**REQUIRED WORK:**
Begin at the line containing "Switch to the Reviews (3) tab" and end at the final line of the entries. Please reproduce those lines exactly.

Entries taken from a collection
::::::::::
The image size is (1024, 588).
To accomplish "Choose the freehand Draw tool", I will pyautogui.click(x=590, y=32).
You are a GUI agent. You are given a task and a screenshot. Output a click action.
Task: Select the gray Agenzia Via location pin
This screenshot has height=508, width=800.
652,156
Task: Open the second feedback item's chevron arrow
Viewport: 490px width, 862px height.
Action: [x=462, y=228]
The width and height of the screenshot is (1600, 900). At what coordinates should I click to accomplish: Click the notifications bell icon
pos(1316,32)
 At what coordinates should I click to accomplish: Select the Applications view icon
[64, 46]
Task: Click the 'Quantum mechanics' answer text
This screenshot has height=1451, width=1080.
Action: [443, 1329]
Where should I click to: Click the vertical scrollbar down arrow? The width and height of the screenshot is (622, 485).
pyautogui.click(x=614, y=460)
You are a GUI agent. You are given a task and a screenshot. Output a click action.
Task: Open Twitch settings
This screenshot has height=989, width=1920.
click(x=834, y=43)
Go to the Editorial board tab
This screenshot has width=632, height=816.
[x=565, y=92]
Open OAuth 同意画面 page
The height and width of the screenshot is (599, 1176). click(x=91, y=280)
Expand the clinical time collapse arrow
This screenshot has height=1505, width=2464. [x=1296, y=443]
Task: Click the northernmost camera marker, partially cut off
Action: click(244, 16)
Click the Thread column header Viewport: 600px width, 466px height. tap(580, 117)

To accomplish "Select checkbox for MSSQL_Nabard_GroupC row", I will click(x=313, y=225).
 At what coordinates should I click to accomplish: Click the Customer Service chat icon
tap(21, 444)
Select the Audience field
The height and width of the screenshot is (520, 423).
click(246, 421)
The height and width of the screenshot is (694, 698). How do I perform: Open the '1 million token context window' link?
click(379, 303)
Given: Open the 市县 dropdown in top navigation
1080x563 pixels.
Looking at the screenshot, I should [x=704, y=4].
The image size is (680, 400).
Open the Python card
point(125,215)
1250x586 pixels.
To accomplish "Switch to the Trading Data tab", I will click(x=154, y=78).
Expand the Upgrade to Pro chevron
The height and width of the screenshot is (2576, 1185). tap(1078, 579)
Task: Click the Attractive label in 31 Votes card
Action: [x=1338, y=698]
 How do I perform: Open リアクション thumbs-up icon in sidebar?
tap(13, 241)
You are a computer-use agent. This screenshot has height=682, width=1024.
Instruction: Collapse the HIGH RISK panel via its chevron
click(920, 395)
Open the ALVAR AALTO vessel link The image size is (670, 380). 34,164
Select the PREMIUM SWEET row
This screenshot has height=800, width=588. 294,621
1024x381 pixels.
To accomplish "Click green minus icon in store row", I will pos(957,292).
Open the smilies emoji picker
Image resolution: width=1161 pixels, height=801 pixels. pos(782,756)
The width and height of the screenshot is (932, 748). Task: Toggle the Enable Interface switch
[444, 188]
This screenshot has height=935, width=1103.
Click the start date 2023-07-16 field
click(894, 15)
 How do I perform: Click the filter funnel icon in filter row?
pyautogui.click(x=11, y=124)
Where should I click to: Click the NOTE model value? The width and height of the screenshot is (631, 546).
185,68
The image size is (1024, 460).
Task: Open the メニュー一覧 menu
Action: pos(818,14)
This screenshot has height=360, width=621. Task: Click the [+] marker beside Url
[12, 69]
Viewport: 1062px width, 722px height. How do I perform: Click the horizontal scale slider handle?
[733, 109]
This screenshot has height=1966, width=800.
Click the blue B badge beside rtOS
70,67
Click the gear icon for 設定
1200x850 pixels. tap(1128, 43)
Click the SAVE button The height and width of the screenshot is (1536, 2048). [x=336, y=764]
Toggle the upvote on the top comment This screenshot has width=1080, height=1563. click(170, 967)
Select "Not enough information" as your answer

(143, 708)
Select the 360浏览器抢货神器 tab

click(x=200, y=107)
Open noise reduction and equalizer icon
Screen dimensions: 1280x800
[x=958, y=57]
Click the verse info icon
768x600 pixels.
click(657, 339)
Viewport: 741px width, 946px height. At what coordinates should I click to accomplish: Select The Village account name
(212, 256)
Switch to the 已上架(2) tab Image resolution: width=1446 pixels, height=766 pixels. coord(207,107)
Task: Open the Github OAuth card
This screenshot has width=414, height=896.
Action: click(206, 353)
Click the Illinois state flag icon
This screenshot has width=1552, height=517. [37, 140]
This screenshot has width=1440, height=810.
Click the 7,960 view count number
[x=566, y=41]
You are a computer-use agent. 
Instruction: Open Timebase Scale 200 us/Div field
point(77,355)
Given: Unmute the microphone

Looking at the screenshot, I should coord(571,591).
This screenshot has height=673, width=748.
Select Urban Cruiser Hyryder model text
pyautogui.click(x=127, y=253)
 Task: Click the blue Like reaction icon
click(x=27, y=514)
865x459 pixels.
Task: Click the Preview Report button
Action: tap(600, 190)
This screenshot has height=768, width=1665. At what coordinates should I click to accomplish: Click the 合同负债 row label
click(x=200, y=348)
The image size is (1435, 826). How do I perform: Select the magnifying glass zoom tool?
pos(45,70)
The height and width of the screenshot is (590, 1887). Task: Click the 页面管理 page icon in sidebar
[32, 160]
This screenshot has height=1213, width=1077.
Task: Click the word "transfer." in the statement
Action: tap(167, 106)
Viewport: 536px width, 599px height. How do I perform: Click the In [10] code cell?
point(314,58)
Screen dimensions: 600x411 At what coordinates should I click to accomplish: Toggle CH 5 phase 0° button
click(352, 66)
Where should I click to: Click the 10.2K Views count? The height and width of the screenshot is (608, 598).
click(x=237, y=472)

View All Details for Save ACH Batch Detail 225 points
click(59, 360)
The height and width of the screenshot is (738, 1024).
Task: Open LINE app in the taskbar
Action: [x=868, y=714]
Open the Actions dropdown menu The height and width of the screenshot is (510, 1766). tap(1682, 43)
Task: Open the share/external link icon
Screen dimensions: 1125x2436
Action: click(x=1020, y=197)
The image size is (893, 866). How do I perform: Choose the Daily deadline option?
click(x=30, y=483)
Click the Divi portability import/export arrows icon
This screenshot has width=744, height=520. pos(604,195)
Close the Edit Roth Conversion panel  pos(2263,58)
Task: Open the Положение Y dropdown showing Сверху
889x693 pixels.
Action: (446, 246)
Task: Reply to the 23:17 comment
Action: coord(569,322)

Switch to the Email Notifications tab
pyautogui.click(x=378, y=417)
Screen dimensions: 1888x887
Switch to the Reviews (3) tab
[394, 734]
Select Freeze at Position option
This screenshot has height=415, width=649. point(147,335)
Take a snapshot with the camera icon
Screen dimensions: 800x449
::::::::::
**RESULT FOR THIS TASK:**
Switch to the Reviews (3) tab
[394, 734]
Select Freeze at Position option
This screenshot has height=415, width=649. point(147,335)
Take a snapshot with the camera icon
Screen dimensions: 800x449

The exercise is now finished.